For years, Hawaii County officials have sought an exploratory study into whether opening a hole in the century-old breakwater would improve the circulation of water in the bay.

One study by the U.S. Army Corps of Engineers in 2009 found that such a breach would improve conditions, but was inconclusive about the extent of that improvement. A second study was necessary to determine how much a breach would improve the bay.

Earlier this year, that study was finally conducted, although the results have yet to be revealed.

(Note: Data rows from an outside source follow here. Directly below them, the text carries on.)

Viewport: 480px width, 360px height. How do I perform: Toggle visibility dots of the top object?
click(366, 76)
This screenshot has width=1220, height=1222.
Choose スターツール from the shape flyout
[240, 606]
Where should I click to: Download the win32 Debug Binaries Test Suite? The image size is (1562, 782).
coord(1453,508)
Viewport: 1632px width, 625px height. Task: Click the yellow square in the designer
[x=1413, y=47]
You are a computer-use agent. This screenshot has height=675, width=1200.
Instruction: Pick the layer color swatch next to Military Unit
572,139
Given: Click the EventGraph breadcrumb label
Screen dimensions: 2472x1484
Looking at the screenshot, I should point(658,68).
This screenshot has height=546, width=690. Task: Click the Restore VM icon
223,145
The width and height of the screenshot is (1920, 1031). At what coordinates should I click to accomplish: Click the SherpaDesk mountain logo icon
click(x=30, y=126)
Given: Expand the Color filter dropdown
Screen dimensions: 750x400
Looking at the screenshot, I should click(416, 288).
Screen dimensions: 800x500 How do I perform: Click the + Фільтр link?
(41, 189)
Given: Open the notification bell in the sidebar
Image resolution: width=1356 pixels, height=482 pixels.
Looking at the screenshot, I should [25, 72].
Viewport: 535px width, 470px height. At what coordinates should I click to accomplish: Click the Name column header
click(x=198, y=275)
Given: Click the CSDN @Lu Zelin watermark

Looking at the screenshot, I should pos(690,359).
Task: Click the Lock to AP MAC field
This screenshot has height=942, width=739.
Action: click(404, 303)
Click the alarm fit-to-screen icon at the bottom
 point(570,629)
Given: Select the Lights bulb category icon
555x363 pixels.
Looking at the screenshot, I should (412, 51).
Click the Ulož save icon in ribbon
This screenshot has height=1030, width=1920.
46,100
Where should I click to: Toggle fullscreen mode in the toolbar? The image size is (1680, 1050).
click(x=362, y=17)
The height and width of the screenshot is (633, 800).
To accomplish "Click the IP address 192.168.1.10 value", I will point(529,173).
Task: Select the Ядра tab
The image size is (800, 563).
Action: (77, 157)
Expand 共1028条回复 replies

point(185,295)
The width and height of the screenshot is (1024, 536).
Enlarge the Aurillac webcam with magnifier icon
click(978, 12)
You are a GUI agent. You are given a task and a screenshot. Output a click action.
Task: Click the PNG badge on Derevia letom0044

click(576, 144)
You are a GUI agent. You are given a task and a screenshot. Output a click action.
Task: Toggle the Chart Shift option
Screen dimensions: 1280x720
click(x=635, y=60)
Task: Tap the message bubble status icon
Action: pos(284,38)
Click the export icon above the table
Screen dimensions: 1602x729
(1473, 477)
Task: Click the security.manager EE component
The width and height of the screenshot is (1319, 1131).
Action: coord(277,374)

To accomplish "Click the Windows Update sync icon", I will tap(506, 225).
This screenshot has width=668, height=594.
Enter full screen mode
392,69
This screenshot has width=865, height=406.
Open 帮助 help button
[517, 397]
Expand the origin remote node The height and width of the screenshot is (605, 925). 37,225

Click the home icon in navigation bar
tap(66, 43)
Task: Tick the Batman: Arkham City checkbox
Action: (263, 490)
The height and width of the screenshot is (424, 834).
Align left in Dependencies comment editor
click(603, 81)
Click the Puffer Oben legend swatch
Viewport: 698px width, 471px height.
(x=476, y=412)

Minerva Anderson, chief of public affairs with the U.S. Army Corps of Engineers’ Honolulu District, said the technical report generated from the study is expected to be completed this fall. Once released, the report will be used as “a tool for the county and the state to make planning decisions to improve quality of life for the Hilo community.”

Cyrus Johnasen, spokesman for Mayor Mitch Roth, said the study was carried out between January and April of this year. The study cost $100,000, with USACE contributing $50,000 and the remaining $50,000 split evenly between Hawaii County and the state Department of Transportation.

The project was a priority for former Mayor Harry Kim, who repeatedly said the study could potentially revitalize Hilo’s economy if the end result is better water quality in the bay.

ADVERTISING


The 2009 study was released shortly after Kim left office for the first time and languished until midway through his second tenure as mayor.

Johnasen said the project also is a priority for the Roth administration, adding that Roth is eager to learn the results of the study and make improvements to the bay.

Leave a Reply

Your email address will not be published. Required fields are marked *

*

By participating in online discussions you acknowledge that you have agreed to the Star-Advertiser's TERMS OF SERVICE. An insightful discussion of ideas and viewpoints is encouraged, but comments must be civil and in good taste, with no personal attacks. If your comments are inappropriate, you may be banned from posting. To report comments that you believe do not follow our guidelines, email hawaiiwarriorworld@staradvertiser.com.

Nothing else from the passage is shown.